[Aim]
Copy the lines below word for word.

[Entries shown]

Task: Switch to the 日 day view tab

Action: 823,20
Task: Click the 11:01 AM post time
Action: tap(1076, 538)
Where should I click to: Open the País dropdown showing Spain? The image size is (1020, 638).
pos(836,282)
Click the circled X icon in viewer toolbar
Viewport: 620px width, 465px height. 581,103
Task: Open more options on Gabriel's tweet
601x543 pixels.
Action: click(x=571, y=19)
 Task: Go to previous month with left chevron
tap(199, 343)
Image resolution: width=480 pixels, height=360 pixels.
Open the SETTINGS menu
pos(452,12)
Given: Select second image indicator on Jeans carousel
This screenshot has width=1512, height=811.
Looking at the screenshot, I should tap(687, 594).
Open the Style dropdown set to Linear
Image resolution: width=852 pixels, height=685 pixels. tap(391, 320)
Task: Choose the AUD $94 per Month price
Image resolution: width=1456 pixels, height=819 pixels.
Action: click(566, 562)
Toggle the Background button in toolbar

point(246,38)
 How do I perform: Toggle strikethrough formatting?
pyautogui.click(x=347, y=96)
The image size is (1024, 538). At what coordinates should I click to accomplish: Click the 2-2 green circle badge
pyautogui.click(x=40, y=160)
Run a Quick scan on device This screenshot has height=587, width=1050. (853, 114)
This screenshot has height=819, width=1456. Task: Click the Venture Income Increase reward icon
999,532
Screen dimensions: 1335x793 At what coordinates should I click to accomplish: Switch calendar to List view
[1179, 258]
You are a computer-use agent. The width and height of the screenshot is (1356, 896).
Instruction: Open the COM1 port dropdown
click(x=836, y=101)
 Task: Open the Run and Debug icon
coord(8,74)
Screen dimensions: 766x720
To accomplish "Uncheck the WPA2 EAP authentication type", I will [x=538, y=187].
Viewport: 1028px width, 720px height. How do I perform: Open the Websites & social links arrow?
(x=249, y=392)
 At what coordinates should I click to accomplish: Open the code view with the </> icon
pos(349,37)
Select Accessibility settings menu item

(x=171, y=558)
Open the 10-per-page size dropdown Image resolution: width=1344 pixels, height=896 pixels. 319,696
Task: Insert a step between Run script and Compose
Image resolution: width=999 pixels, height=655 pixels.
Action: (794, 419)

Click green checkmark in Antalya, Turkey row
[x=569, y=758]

[Task answer]
Task: Switch to the 日 day view tab

Action: 823,20
Task: Click the 11:01 AM post time
Action: tap(1076, 538)
Where should I click to: Open the País dropdown showing Spain? The image size is (1020, 638).
pos(836,282)
Click the circled X icon in viewer toolbar
Viewport: 620px width, 465px height. 581,103
Task: Open more options on Gabriel's tweet
601x543 pixels.
Action: click(x=571, y=19)
 Task: Go to previous month with left chevron
tap(199, 343)
Image resolution: width=480 pixels, height=360 pixels.
Open the SETTINGS menu
pos(452,12)
Given: Select second image indicator on Jeans carousel
This screenshot has width=1512, height=811.
Looking at the screenshot, I should tap(687, 594).
Open the Style dropdown set to Linear
Image resolution: width=852 pixels, height=685 pixels. tap(391, 320)
Task: Choose the AUD $94 per Month price
Image resolution: width=1456 pixels, height=819 pixels.
Action: click(566, 562)
Toggle the Background button in toolbar

point(246,38)
 How do I perform: Toggle strikethrough formatting?
pyautogui.click(x=347, y=96)
The image size is (1024, 538). At what coordinates should I click to accomplish: Click the 2-2 green circle badge
pyautogui.click(x=40, y=160)
Run a Quick scan on device This screenshot has height=587, width=1050. (853, 114)
This screenshot has height=819, width=1456. Task: Click the Venture Income Increase reward icon
999,532
Screen dimensions: 1335x793 At what coordinates should I click to accomplish: Switch calendar to List view
[1179, 258]
You are a computer-use agent. The width and height of the screenshot is (1356, 896).
Instruction: Open the COM1 port dropdown
click(x=836, y=101)
 Task: Open the Run and Debug icon
coord(8,74)
Screen dimensions: 766x720
To accomplish "Uncheck the WPA2 EAP authentication type", I will [x=538, y=187].
Viewport: 1028px width, 720px height. How do I perform: Open the Websites & social links arrow?
(x=249, y=392)
 At what coordinates should I click to accomplish: Open the code view with the </> icon
pos(349,37)
Select Accessibility settings menu item

(x=171, y=558)
Open the 10-per-page size dropdown Image resolution: width=1344 pixels, height=896 pixels. 319,696
Task: Insert a step between Run script and Compose
Image resolution: width=999 pixels, height=655 pixels.
Action: (794, 419)

Click green checkmark in Antalya, Turkey row
[x=569, y=758]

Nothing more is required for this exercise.